#### What is needed
Find all lines in the listing that include the word "agent", then copy them.

#### Data excerpts
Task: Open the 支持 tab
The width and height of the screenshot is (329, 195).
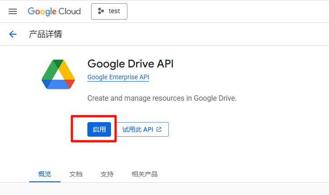Action: click(107, 174)
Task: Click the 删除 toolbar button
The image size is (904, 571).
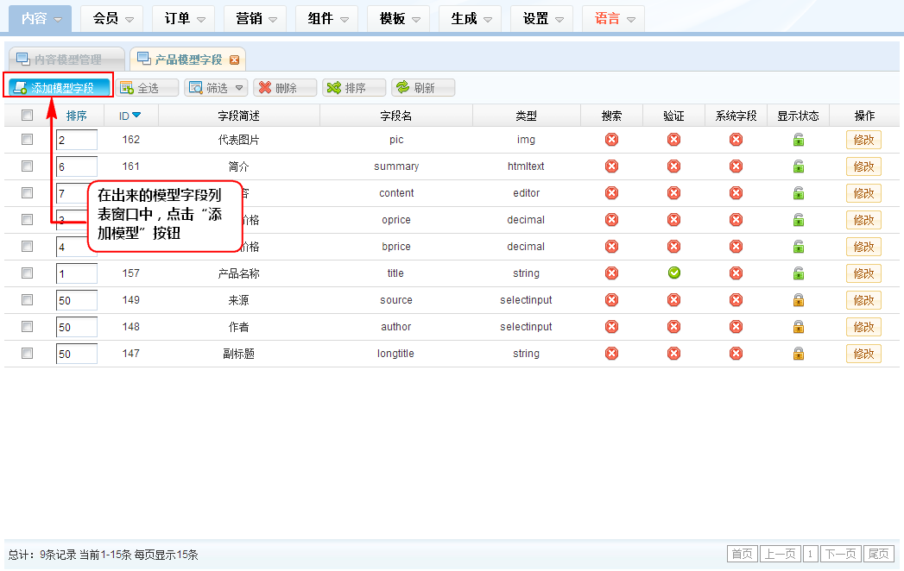Action: point(285,88)
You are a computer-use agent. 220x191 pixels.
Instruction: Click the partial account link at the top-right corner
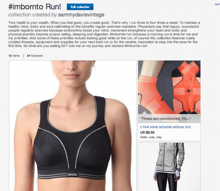[217, 4]
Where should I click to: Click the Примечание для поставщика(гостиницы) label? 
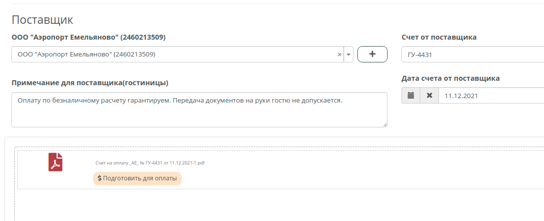click(90, 82)
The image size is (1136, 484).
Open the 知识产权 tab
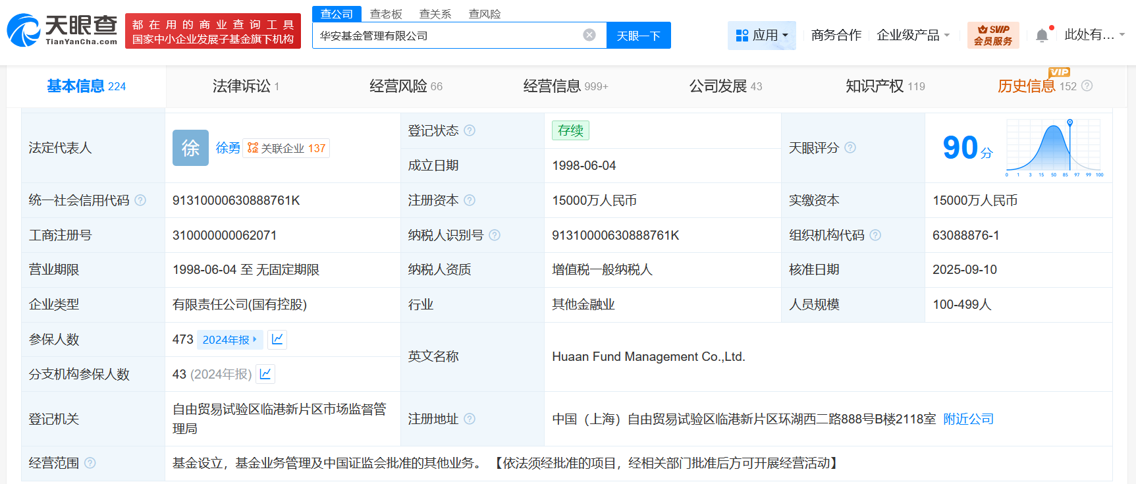[x=885, y=86]
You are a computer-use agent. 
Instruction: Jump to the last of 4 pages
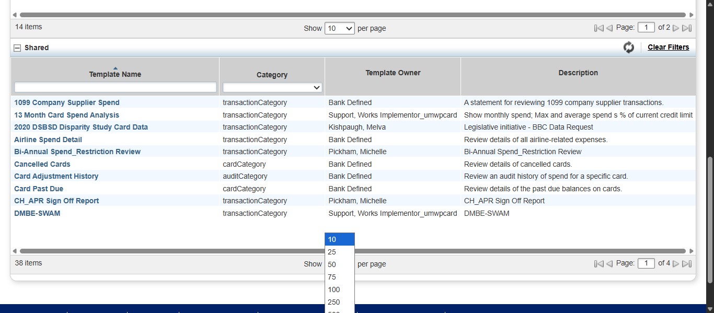pos(686,263)
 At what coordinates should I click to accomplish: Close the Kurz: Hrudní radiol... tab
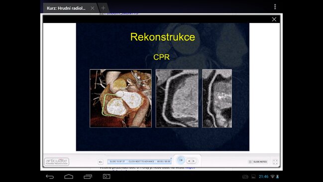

#### Answer to the problem
You are a computer-use agent. 220x191 pixels.
You are a computer-use agent. 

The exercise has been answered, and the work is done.